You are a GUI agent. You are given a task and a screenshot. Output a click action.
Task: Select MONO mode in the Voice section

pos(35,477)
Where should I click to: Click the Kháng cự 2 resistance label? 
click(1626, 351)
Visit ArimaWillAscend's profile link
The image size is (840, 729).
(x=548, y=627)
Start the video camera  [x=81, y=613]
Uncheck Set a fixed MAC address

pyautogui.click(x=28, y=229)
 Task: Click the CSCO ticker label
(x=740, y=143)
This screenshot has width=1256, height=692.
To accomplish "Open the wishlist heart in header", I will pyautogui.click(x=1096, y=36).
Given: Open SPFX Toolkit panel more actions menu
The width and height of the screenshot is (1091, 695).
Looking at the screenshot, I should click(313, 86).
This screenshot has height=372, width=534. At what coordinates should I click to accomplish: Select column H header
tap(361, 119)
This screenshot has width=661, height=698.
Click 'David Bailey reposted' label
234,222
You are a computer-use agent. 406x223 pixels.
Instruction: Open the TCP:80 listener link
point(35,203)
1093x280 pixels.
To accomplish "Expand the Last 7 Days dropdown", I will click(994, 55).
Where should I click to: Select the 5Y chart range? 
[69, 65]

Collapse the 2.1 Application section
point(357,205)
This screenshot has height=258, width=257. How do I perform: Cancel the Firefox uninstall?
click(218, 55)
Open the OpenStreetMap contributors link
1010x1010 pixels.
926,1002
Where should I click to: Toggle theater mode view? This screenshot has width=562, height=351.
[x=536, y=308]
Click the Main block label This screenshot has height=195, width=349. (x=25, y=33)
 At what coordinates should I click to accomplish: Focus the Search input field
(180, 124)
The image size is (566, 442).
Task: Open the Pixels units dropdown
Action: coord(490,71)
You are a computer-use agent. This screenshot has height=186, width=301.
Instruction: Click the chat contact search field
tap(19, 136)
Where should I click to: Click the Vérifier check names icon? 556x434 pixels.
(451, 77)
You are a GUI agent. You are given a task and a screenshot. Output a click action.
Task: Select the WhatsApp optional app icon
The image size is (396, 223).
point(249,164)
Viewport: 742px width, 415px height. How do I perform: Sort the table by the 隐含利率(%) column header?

◆ ◆ ◆ ◆ ◆

The answer must consist of every line from the entries above that contains "agent".

> Answer space
You are a GUI agent. You are given a task and a screenshot. Output a click action.
You are a computer-use agent. 406x223 pixels.
You are a computer-use agent. This screenshot has height=186, width=301.
You are a GUI agent. You are given a task and a screenshot. Output a click action.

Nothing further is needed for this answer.